The new AMG GT 63 S E-Performance is not only a mouthful, but the flagship of the refreshed model.
Just to jog your memory, the AMG GT four-door shares more platform componentry with the CLS and E-Class over its soon-to-be-replaced two-door coupe sibling, and is a rival to the Porsche Panamera and Audi S7 and RS7.
Keep reading for what we know about the new GT four-door.
So, what are the headlines?
That new 63 S model, for a start. It’s the first AMG E-Performance model to arrive, with the next being the new AMG C 63 S due later on in 2021. The twin-turbo V8 remains, but it now benefits from punchy electric assistance for a combined power output of 831bhp and an eye-watering 1033lb ft. Mercedes says this new PHEV can hit 0-62mph in 2.9 seconds and a top speed of 198mph.
The power from the 201bhp electric motor is sent to the rear wheels by default, with AMG saying it ‘acts directly’ on the rear axle for more instant throttle response. However, the power can be sent to the fronts via a propshaft and driveshafts if slip is detected. The 6.1kWh battery pack is mounted above the rear axle to help with weight distribution, and there’s a two-speed gearbox for the e-motor’s power output, like a Porsche Taycan.

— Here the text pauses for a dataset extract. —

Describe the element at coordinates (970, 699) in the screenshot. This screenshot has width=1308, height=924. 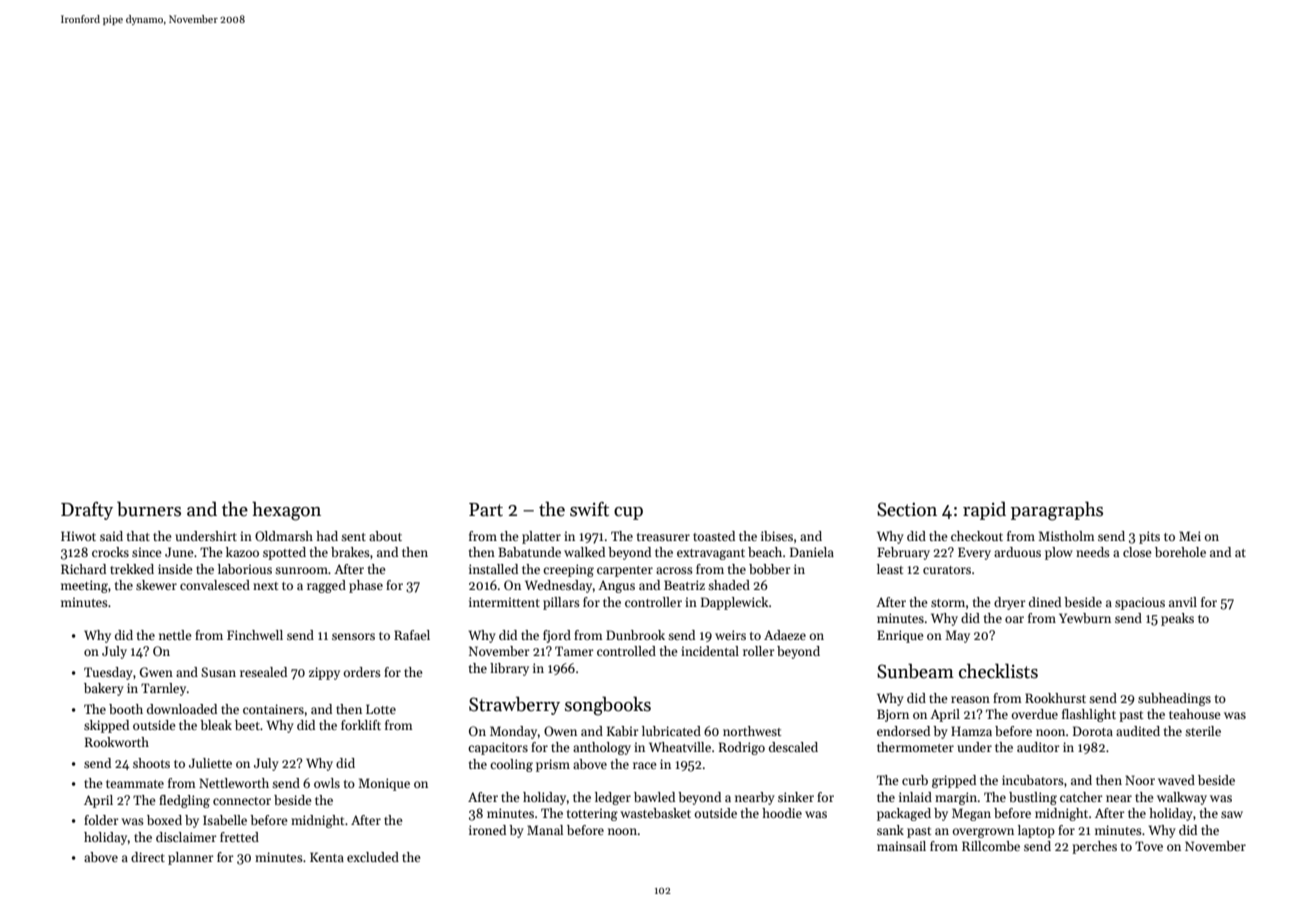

AMG says you can benefit from a rather paltry seven miles of engine-off range, with claimed economy figures clocking in at 32.8mpg and 196g/km CO2.
As for the range more generally, Mercedes says one of the biggest changes is its suspension system. The AMG GT four-door still rides on air with AMG’s Ride Control+ setup, but the damping system is all-new; two pressure-limiting valves are used on each damper, with one controlling compression and the other controlling rebound. Merc says the tweaks allow those inside to be ‘almost completely shielded from uneven road surfaces.’

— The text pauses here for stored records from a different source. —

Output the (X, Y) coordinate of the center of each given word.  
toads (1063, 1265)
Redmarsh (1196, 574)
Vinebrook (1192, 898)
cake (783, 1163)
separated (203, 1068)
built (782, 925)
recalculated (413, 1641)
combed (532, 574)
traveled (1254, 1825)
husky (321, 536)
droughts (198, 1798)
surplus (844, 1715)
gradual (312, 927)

The range for Europe starts with two six-cylinder versions: the GT 43 and the GT 53. Both use straight-six power with mild hybrid assistance (that generates 21bhp and 184lb ft as an overboost function), all-wheel drive and a nine-speed double-clutch automatic.
The GT 43 has 362bhp and 369lb ft on tap, capable of a 4.9sec 0-62mph sprint; the GT 53 has 429bhp and 384lb ft, and can sprint to 62mph in 4.5 seconds. Not slow.
Anything else new?
It’s more superficial stuff from here on out. The front end look has been mildly tweaked and there are new wheel options, for example.
Inside, the AMG GT four-door has been fitted with the new steering wheel creeping into all new Mercedes and AMG models that has sensor pads for your hands to know if you have them on the wheel and haptic feedback touch panels.
There’s an Edition model full of toys and painted in ‘rubellite red’, and you an tart up your new AMG GT four-door with the AMG Night Package (paints various bits in black) and a carbonfibre pack (ditto… but with carbonfibre, obviously).
When and how much?
UK prices and specs aren’t known yet, but deliveries are expected later on in 2021.